My Body, My Self

Two Sarasota Women Become Outspoken Voices in a National Debate About Gender Equality and Outdated Views of the Female Body

Bailey Davis and Lizzy Martinez grabbed headlines in The New York Times and the Washington Post—among other national media—earlier this year for, well, having female bodies.

By Dyllan Furness June 27, 2018 Published in the July 2018 issue of Sarasota Magazine

Image: Jongmee Kim

Bailey Davis and Lizzy Martinez grabbed headlines in The New York Times and the Washington Post—among other national media—earlier this year for, well, having female bodies.

Davis, 22, was fired from the New Orleans Saints’ cheerleading squad after posting a photo on Instagram of herself in a lacy black bodysuit. The team deemed it too provocative and claimed she’d violated rules that prohibit cheerleaders from sharing seminude photos of themselves. Davis, who wore a bikini while dancing for the team, thought the Saints were using a double standard. “A player can pose shirtless and no one says he’s trying to get our attention or trying to be sexy,” Davis says on a video on The Players Tribune.

For Martinez, 17, a junior at Braden River High School, the day everything changed was April 2, when she decided not to wear a bra to school after getting sunburned. She was called to the dean’s office where administrators said her bralessness went against school dress code and that her nipples were distracting other students. Martinez was given an undershirt to put on before she could return to class. Still not satisfied, they handed her some adhesive bandages to tape over her nipples.

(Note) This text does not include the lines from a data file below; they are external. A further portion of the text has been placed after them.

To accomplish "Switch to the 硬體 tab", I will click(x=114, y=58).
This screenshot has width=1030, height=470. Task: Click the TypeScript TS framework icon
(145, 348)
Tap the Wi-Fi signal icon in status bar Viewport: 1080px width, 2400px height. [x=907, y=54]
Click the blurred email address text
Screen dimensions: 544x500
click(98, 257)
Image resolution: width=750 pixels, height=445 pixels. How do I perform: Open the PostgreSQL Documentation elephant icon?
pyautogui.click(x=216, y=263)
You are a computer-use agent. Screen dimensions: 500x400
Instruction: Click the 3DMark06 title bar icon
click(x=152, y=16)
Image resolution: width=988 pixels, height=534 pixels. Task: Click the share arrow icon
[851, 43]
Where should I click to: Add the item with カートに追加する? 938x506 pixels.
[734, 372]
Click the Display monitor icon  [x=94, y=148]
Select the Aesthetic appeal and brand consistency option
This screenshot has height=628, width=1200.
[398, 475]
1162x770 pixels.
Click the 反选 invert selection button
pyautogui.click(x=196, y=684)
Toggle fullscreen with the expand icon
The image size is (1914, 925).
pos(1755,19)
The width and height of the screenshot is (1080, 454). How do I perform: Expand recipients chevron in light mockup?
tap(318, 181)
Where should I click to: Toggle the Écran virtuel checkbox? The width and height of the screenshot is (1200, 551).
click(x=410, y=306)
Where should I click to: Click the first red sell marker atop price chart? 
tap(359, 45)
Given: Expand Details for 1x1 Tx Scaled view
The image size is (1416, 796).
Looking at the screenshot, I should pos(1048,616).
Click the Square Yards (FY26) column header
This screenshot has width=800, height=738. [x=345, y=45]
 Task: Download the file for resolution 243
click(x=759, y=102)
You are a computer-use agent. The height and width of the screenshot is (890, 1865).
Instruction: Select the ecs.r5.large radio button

“I was in the bathroom in the clinic, staring at myself with my shirt up, and I just started crying,” she says. “I felt embarrassed about my body.’”

Martinez and Davis don’t know one another, but they had the same response. Why is a woman’s body the focus and regulated in ways that men’s bodies are not? Both women have since become outspoken voices in a national debate about gender equality and outdated views of the female body.

“We still live in a time when women’s bodies are controlled,” says Emily Fairchild, a professor of gender studies at New College of Florida. “The teenage student’s body was controlled in terms of what she could wear. The cheerleader’s body was controlled based on what she did with it, how she showed it on social media.”

After school the day of the incident, Martinez took to social media to vent her frustration at her school’s apparent preference for the education of boys, whom her breasts were said to be distracting. The tweet went viral. She organized a boycott, encouraging classmates to go braless or wear bandages on the outside of their shirts to show solidarity. The story grabbed national headlines and caught the attention of the American Civil Liberties Union (ACLU), which decided to intervene against the School District of Manatee County, demanding that it change its gender-specific student dress code.

“Our main goal is to ensure that no other female student faces the kind of discrimination that Lizzy faced,” Emma Roth, a fellow at the ACLU’s Women’s Rights Project, says. “Girls go to school to learn and to study. The fact that she was pulled out of the classroom and humiliated is incredibly unfortunate and a violation of federal law and the Constitution.”

After her firing, Davis got in touch with Sarasota employment-law attorney Sara Blackwell, who says Bailey has a case for gender discrimination. Rules imposed on cheerleaders are remarkably strict compared to those for male athletes. Among their many obligations, cheerleaders must avoid engaging with players on social media, even though players are permitted to pursue contact with them.

“I told Bailey, ‘You’re not a victim. We’re not getting revenge. This is not about getting rich. This is about making changes and being an advocate for women,’” Blackwell says.

Blackwell is now working on urging the NFL to rewrite its regulations, placing equal constraints on men and women, before pursuing claims against the Saints and other offending teams.

Fairchild says the fact that women are speaking up shows that the culture is changing. “But the fact that they have to speak up is how we know that there hasn’t been nearly enough change,” she says.